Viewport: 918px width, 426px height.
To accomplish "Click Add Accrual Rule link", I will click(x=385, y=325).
...
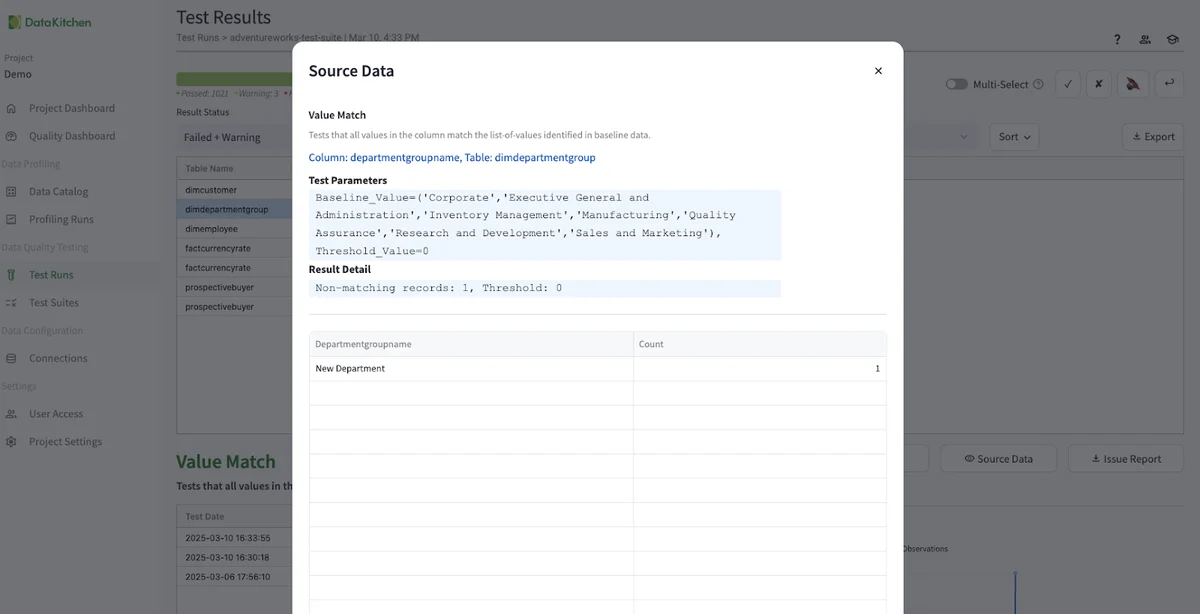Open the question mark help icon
...
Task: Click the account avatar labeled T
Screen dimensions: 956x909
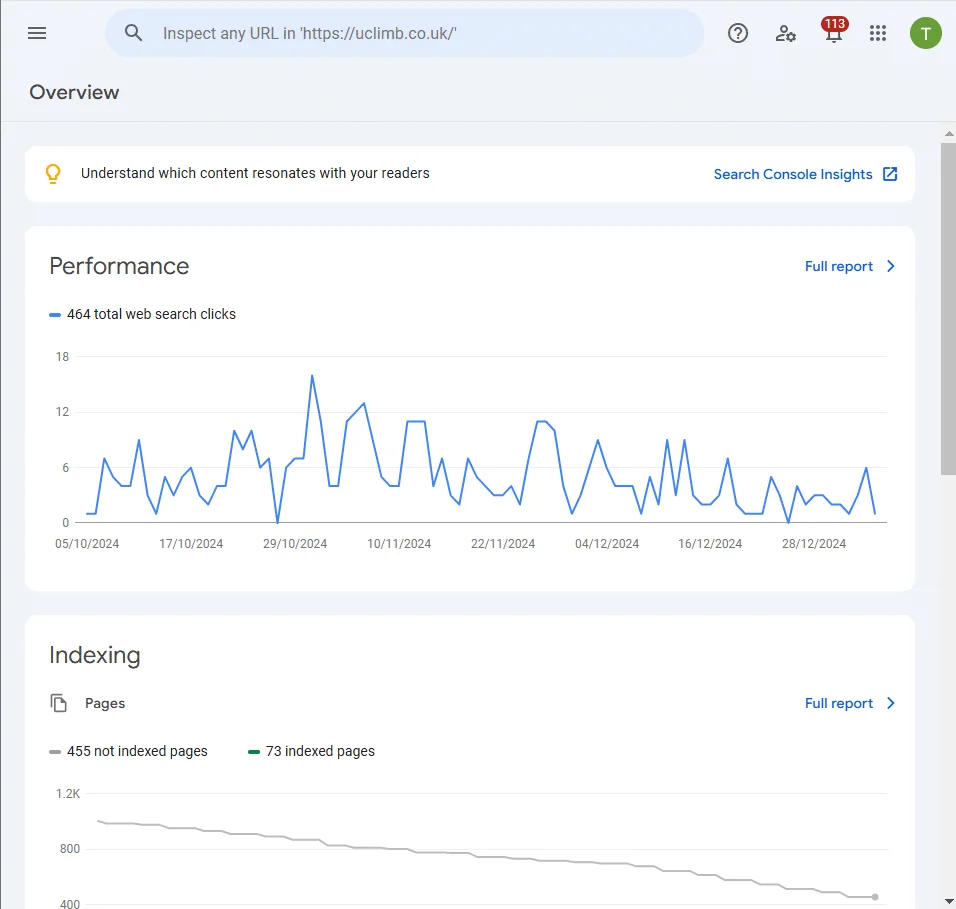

# How to complete this task:
In the entries above, please find the line with "Task: Click the account avatar labeled T" and the line with "Screen dimensions: 956x909", then write out exactly those two lines and every line between them, and nothing more.

# Solution for this task:
Task: Click the account avatar labeled T
Screen dimensions: 956x909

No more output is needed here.